Ela afirma que mulheres pobres, negras e periféricas estão morrendo. “Cabe ao Estado, através de políticas públicas, apresentar caminhos que enfrentem esse problema”. “É muito ruim para a mulher eleitora brasileira, sobretudo, não saber o pensam as candidaturas.”
A ginecologista e professora da faculdade de medicina da Universidade Federal de Uberlândia Helena Paro também considera fundamental que o tema seja debatido durante o processo eleitoral. “Se não for agora será quando?”, questiona.
De acordo com a médica, o aborto é uma questão de saúde pública e nunca deveria ter sido tratado no âmbito da Justiça e da segurança pública.
Ela explica que, desde a década de 90, mecanismos internacionais abordam a questão do aborto como um tema de direitos humanos e de acesso a saúde.
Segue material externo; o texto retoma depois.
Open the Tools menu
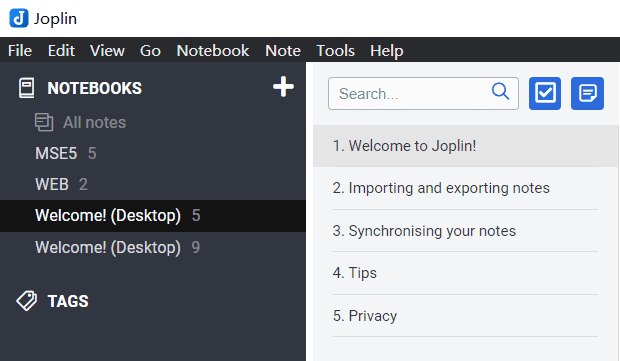620x361 pixels. tap(335, 51)
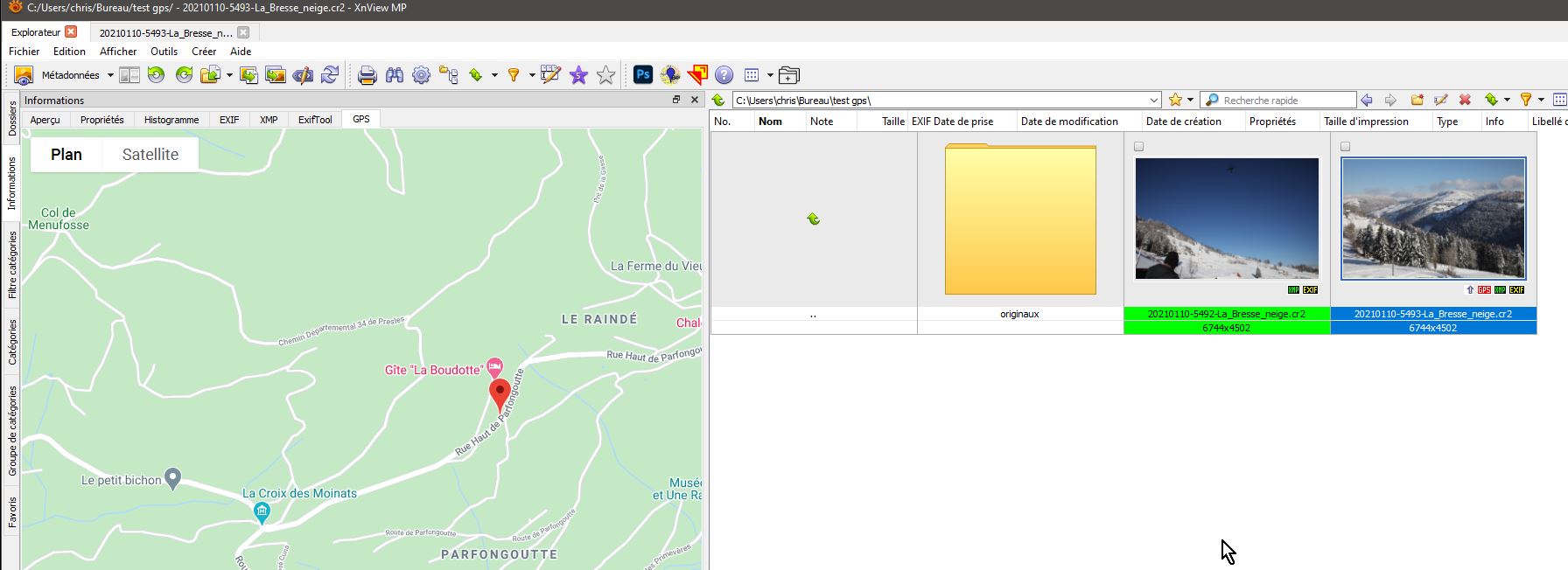Image resolution: width=1568 pixels, height=570 pixels.
Task: Launch Photoshop from the Ps toolbar icon
Action: 643,75
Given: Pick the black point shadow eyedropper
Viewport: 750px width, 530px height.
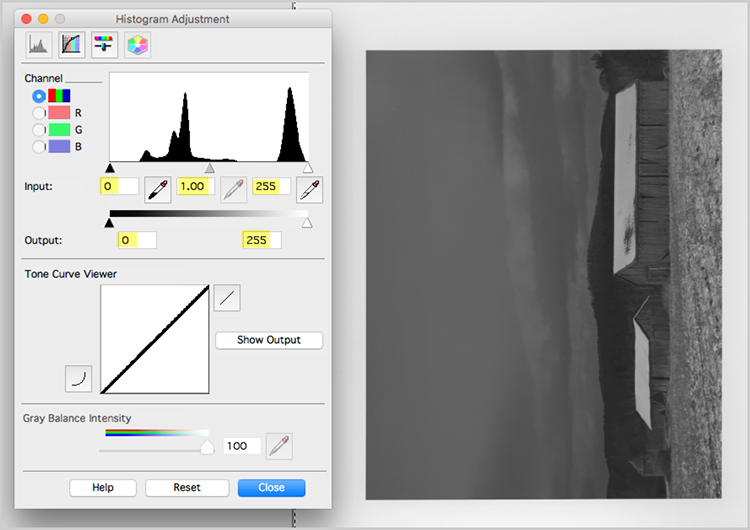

“A própria Organização Mundial de Saúde atualizou as suas recomendações relativas ao cuidado e ao tratamento ao aborto e a OMS foi muito enfática em dizer que o aborto é um cuidado em saúde e retirado dos códigos penais dos países”, afirma.
Ela lembra que grupos mais vulnerabilizados sofrem mais quando precisam lidar com os desafios relacionados ao aborto.
Helena cita as crianças, adolescentes, mulheres em situação de violência e com questões econômicas desfavoráveis. “Incluindo os homens trans, que podem ter uma gravidez indesejada.”
A médica afirma que existem estimativas que variam de meio milhão a 1 milhão de abortos cladestinos por ano no país, apesar da criminalização.
“Quando nós vamos discutir o aborto no Brasil?”, volta a questionar. Se não debatermos em campanha, a gente vai esperar depois de eleitos? Sem um compromisso com dos candidatos?”